Task requirements. Print each entry below precisely as it reads.

(Record set Opens)

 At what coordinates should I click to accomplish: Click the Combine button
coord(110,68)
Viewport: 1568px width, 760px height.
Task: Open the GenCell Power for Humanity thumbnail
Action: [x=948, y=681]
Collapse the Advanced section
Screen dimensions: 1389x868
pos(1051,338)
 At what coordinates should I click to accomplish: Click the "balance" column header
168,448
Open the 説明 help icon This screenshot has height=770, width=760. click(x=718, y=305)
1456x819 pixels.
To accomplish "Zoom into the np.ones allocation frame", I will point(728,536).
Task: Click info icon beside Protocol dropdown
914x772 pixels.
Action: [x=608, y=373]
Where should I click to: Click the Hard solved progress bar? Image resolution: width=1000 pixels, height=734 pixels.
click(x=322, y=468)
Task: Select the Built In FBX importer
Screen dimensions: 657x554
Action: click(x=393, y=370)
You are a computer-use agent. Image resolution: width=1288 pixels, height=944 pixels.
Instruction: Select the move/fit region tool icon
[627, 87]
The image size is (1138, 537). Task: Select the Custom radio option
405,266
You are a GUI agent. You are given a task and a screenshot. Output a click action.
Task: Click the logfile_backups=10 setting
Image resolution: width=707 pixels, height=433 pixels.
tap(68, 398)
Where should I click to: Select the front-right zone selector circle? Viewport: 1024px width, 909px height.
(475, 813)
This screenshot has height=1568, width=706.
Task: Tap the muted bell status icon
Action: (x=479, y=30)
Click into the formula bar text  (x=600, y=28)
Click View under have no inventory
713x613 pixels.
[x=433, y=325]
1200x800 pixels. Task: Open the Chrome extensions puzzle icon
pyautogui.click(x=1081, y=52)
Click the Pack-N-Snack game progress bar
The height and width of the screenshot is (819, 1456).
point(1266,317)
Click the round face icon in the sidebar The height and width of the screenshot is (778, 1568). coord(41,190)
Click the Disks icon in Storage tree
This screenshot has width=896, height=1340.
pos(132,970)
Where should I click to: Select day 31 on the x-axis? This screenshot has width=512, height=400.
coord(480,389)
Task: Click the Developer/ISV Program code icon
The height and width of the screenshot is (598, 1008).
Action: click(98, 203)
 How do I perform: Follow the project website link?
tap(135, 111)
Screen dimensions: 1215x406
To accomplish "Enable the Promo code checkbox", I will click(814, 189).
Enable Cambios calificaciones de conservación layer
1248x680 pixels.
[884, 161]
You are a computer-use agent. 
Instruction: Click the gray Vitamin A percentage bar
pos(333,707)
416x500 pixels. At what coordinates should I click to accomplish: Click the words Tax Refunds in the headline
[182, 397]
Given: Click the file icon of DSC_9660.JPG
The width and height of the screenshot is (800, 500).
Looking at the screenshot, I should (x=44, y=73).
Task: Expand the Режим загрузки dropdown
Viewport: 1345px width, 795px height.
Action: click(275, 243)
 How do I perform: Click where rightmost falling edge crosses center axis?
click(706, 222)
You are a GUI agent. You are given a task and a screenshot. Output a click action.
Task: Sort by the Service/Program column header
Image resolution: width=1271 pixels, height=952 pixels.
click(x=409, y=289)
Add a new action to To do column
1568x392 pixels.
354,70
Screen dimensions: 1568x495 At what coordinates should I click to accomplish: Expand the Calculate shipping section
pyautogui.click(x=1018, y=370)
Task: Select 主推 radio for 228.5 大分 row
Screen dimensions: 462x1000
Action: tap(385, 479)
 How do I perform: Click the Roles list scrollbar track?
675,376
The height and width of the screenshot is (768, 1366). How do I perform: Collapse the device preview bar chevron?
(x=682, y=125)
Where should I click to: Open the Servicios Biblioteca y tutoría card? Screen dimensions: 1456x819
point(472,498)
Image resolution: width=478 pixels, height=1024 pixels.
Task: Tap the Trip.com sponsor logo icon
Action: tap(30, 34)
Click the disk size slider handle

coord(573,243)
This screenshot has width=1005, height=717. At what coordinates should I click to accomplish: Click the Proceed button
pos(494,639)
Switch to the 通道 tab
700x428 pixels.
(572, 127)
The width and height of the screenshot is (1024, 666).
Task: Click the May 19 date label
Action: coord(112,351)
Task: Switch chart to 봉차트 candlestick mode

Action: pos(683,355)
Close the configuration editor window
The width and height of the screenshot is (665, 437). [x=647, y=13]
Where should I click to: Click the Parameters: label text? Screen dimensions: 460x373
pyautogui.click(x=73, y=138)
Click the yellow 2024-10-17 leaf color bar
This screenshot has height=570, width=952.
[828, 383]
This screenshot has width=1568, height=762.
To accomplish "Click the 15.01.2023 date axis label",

(Record set Closes)

Solution to this problem.
 At what coordinates should I click to accomplish: Click the Combine button
coord(110,68)
Viewport: 1568px width, 760px height.
Task: Open the GenCell Power for Humanity thumbnail
Action: [x=948, y=681]
Collapse the Advanced section
Screen dimensions: 1389x868
pos(1051,338)
 At what coordinates should I click to accomplish: Click the "balance" column header
168,448
Open the 説明 help icon This screenshot has height=770, width=760. click(x=718, y=305)
1456x819 pixels.
To accomplish "Zoom into the np.ones allocation frame", I will point(728,536).
Task: Click info icon beside Protocol dropdown
914x772 pixels.
Action: [x=608, y=373]
Where should I click to: Click the Hard solved progress bar? Image resolution: width=1000 pixels, height=734 pixels.
click(x=322, y=468)
Task: Select the Built In FBX importer
Screen dimensions: 657x554
Action: click(x=393, y=370)
You are a computer-use agent. Image resolution: width=1288 pixels, height=944 pixels.
Instruction: Select the move/fit region tool icon
[627, 87]
The image size is (1138, 537). Task: Select the Custom radio option
405,266
You are a GUI agent. You are given a task and a screenshot. Output a click action.
Task: Click the logfile_backups=10 setting
Image resolution: width=707 pixels, height=433 pixels.
tap(68, 398)
Where should I click to: Select the front-right zone selector circle? Viewport: 1024px width, 909px height.
(475, 813)
This screenshot has height=1568, width=706.
Task: Tap the muted bell status icon
Action: (x=479, y=30)
Click into the formula bar text  (x=600, y=28)
Click View under have no inventory
713x613 pixels.
[x=433, y=325]
1200x800 pixels. Task: Open the Chrome extensions puzzle icon
pyautogui.click(x=1081, y=52)
Click the Pack-N-Snack game progress bar
The height and width of the screenshot is (819, 1456).
point(1266,317)
Click the round face icon in the sidebar The height and width of the screenshot is (778, 1568). coord(41,190)
Click the Disks icon in Storage tree
This screenshot has width=896, height=1340.
pos(132,970)
Where should I click to: Select day 31 on the x-axis? This screenshot has width=512, height=400.
coord(480,389)
Task: Click the Developer/ISV Program code icon
The height and width of the screenshot is (598, 1008).
Action: click(98, 203)
 How do I perform: Follow the project website link?
tap(135, 111)
Screen dimensions: 1215x406
To accomplish "Enable the Promo code checkbox", I will click(814, 189).
Enable Cambios calificaciones de conservación layer
1248x680 pixels.
[884, 161]
You are a computer-use agent. 
Instruction: Click the gray Vitamin A percentage bar
pos(333,707)
416x500 pixels. At what coordinates should I click to accomplish: Click the words Tax Refunds in the headline
[182, 397]
Given: Click the file icon of DSC_9660.JPG
The width and height of the screenshot is (800, 500).
Looking at the screenshot, I should (x=44, y=73).
Task: Expand the Режим загрузки dropdown
Viewport: 1345px width, 795px height.
Action: click(275, 243)
 How do I perform: Click where rightmost falling edge crosses center axis?
click(706, 222)
You are a GUI agent. You are given a task and a screenshot. Output a click action.
Task: Sort by the Service/Program column header
Image resolution: width=1271 pixels, height=952 pixels.
click(x=409, y=289)
Add a new action to To do column
1568x392 pixels.
354,70
Screen dimensions: 1568x495 At what coordinates should I click to accomplish: Expand the Calculate shipping section
pyautogui.click(x=1018, y=370)
Task: Select 主推 radio for 228.5 大分 row
Screen dimensions: 462x1000
Action: tap(385, 479)
 How do I perform: Click the Roles list scrollbar track?
675,376
The height and width of the screenshot is (768, 1366). How do I perform: Collapse the device preview bar chevron?
(x=682, y=125)
Where should I click to: Open the Servicios Biblioteca y tutoría card? Screen dimensions: 1456x819
point(472,498)
Image resolution: width=478 pixels, height=1024 pixels.
Task: Tap the Trip.com sponsor logo icon
Action: tap(30, 34)
Click the disk size slider handle

coord(573,243)
This screenshot has width=1005, height=717. At what coordinates should I click to accomplish: Click the Proceed button
pos(494,639)
Switch to the 通道 tab
700x428 pixels.
(572, 127)
The width and height of the screenshot is (1024, 666).
Task: Click the May 19 date label
Action: coord(112,351)
Task: Switch chart to 봉차트 candlestick mode

Action: pos(683,355)
Close the configuration editor window
The width and height of the screenshot is (665, 437). [x=647, y=13]
Where should I click to: Click the Parameters: label text? Screen dimensions: 460x373
pyautogui.click(x=73, y=138)
Click the yellow 2024-10-17 leaf color bar
This screenshot has height=570, width=952.
[828, 383]
This screenshot has width=1568, height=762.
To accomplish "Click the 15.01.2023 date axis label",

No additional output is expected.